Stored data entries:

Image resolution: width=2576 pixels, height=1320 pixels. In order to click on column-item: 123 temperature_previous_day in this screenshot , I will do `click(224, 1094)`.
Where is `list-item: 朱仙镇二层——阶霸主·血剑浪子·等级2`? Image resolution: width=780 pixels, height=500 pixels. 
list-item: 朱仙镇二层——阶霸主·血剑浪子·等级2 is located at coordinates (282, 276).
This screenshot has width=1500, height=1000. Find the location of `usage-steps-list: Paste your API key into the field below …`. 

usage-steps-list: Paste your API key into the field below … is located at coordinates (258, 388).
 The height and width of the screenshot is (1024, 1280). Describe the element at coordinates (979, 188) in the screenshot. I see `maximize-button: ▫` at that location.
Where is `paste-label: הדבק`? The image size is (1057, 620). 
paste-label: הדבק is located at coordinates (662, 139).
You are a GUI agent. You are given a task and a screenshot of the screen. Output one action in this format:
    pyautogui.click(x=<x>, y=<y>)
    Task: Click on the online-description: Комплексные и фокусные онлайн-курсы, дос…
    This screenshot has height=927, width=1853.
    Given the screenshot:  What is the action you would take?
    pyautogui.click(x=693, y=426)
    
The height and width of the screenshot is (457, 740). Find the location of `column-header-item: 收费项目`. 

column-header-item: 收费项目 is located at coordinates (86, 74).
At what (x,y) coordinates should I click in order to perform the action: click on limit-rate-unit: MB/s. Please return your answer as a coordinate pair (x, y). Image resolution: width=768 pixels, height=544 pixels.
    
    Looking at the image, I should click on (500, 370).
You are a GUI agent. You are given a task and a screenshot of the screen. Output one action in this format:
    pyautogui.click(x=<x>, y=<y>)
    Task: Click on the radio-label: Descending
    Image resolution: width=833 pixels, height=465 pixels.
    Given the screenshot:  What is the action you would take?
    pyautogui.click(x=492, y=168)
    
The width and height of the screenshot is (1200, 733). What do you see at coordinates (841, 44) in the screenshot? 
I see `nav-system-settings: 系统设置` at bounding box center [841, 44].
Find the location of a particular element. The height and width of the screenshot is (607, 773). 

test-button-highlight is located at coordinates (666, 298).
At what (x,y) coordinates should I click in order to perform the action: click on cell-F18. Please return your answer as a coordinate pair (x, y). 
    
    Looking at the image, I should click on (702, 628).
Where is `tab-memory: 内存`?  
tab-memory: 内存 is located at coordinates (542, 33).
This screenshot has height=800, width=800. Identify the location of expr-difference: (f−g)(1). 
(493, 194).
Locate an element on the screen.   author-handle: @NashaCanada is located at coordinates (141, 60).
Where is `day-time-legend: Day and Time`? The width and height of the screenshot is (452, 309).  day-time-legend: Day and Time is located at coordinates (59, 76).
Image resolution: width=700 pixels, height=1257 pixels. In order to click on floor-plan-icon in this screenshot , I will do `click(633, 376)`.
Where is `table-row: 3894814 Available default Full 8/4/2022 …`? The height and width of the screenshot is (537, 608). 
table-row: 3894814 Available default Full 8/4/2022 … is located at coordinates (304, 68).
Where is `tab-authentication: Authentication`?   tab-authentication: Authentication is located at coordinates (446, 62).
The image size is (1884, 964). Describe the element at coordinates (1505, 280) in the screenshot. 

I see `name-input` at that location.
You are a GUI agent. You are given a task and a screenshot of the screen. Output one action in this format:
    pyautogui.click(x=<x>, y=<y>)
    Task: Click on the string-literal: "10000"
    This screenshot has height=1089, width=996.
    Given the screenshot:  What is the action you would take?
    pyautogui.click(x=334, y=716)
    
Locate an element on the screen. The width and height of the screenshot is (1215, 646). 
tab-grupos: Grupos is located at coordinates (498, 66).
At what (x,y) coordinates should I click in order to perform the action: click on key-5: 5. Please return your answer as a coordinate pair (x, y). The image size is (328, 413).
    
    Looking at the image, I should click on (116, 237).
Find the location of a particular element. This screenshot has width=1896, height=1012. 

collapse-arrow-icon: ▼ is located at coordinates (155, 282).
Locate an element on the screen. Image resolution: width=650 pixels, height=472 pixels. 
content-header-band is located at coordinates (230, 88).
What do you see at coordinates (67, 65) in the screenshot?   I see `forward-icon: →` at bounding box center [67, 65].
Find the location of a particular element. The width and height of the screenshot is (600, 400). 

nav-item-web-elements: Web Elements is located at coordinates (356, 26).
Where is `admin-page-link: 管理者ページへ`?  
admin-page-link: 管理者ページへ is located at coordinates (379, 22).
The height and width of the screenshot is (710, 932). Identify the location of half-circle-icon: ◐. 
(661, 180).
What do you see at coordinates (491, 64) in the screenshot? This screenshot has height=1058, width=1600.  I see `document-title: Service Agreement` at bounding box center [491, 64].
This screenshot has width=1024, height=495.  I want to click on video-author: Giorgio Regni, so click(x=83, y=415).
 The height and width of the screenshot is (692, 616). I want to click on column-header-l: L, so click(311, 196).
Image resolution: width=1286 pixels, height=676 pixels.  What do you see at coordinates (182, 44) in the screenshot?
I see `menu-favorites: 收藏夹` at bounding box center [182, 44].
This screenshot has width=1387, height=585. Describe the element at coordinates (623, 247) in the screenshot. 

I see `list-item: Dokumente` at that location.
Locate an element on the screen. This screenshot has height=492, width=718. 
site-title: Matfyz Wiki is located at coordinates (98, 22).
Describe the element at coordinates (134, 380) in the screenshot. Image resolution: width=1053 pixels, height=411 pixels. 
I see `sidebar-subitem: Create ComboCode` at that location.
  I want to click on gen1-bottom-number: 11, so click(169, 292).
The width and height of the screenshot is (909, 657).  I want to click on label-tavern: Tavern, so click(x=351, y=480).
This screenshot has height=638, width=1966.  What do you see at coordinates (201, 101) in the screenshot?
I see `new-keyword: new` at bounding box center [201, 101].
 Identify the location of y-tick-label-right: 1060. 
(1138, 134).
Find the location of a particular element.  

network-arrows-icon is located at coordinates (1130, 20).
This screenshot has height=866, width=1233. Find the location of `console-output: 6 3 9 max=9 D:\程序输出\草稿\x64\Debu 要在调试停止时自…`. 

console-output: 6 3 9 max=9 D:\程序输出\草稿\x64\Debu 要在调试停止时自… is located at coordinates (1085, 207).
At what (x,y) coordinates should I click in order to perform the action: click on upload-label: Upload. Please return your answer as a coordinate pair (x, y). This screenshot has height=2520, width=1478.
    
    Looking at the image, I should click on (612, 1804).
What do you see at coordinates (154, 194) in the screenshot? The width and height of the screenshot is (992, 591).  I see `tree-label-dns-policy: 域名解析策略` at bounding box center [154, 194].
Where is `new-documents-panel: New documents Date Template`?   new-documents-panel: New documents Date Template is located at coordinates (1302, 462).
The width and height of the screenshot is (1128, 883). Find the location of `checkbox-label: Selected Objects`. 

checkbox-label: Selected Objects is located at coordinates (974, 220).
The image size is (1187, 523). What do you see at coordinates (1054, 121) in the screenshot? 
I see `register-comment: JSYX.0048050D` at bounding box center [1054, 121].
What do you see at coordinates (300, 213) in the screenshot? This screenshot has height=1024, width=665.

*Assignment*:
Can you lay out the lines of the rows above, from the line with "coordinates (1302, 462)." to the line with "checkbox-label: Selected Objects is", both included, as a JSON list of strings with one string per line and blank lines omitted?

*Task response*:
[
  "Where is `new-documents-panel: New documents Date Template`?   new-documents-panel: New documents Date Template is located at coordinates (1302, 462).",
  "The width and height of the screenshot is (1128, 883). Find the location of `checkbox-label: Selected Objects`. ",
  "checkbox-label: Selected Objects is located at coordinates (974, 220)."
]